NEW PORT RICHEY — Sandra Wilbanks taught medical courses at Pasco-Hernando Community College for 18 years before anyone noticed her nursing license was a forgery.
Once that came to light last spring, an investigation began, Wilbanks abruptly retired — and then was arrested.
Earlier this month, the 60-year-old Shady Hills woman resolved her criminal case, pleading guilty to a felony charge of forgery, a lesser crime than she originally faced.
She received 18 months of probation and had adjudication of guilt withheld, meaning she is technically not a felon. She has no other arrests in Florida.
Wilbanks began teaching at the community college full time in 1990 in its technical certificate credit program. She earned rave reviews from students in courses like phlebotomy and medical language.
She did not teach nursing courses. The state does not require a nursing license for the technical courses Wilbanks taught, though the college does.
And every few years, college officials said, Wilbanks would provide a photocopy of her updated registered nurse's license.

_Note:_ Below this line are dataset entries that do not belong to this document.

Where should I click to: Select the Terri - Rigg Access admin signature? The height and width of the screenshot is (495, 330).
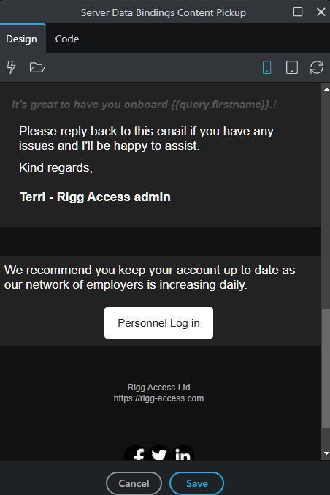coord(95,197)
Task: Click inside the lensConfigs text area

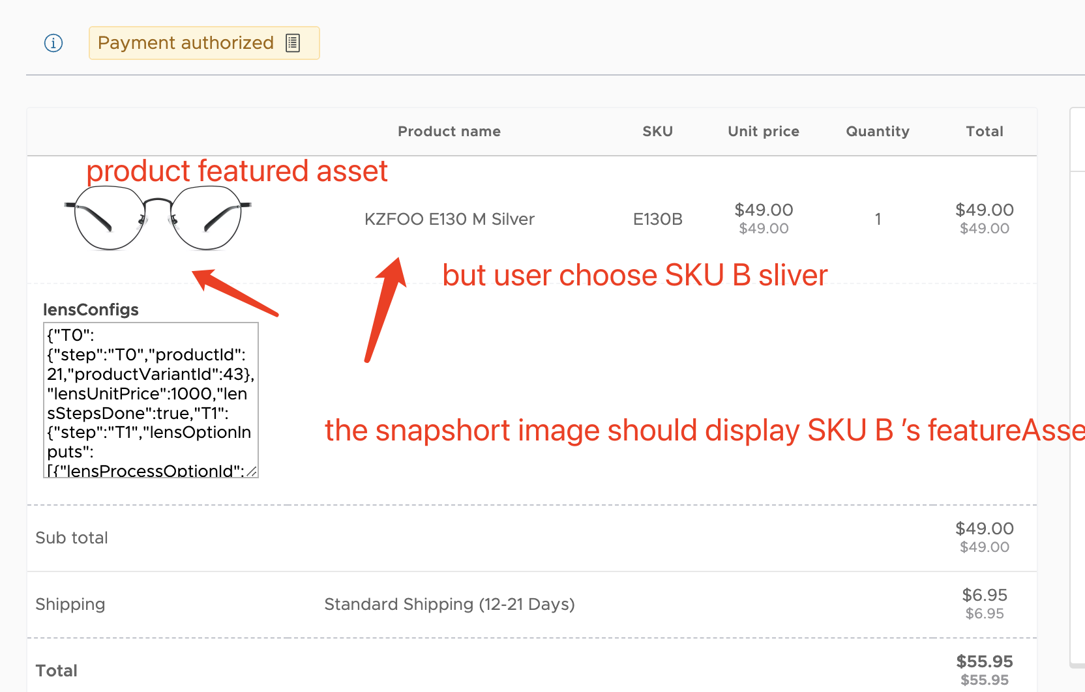Action: point(150,401)
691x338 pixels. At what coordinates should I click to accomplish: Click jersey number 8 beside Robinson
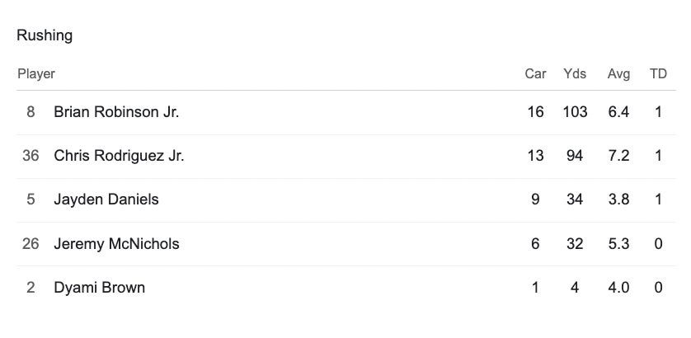31,111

But in the spring of 2008, as PHCC was going through re-accreditation, a clerk plugged Wilbanks' nursing license number into the state database and came up with someone else's name.
The discrepancy prompted the school to contact the state Department of Health, which investigated and called the Pasco County Sheriff's Office.
The college said Wilbanks got away with her deed because she was hired before many records were maintained online. PHCC officials said at the time that employees' credentials are now routinely verified at the time they're hired.
Wilbanks, who could not be reached Wednesday, earned an associate's degree in applied science in nursing from Central Piedmont Community College in North Carolina in 1978, a credential verified by PHCC. She also had an RN license in that state but saw it revoked in 1989 after an investigation revealed she had improperly obtained hospital drugs.
A few years after she began teaching in Florida, she wrote to North Carolina officials seeking to have her license reinstated. They laid out a plan for her, but she never followed up.
She earned about $45,000 a year as an instructor, according to PHCC. She also accrued benefits under the Florida Retirement System, estimated to be $1,015.78 per month, but it is unclear whether she will ever see that money.
Her arrest put her state pension in peril because retirement benefits can be forfeited when employees are convicted of certain felonies.
That includes theft from an employer, according to the Florida Department of Management Services. The state has not yet decided whether Wilbanks' conviction puts her in that category.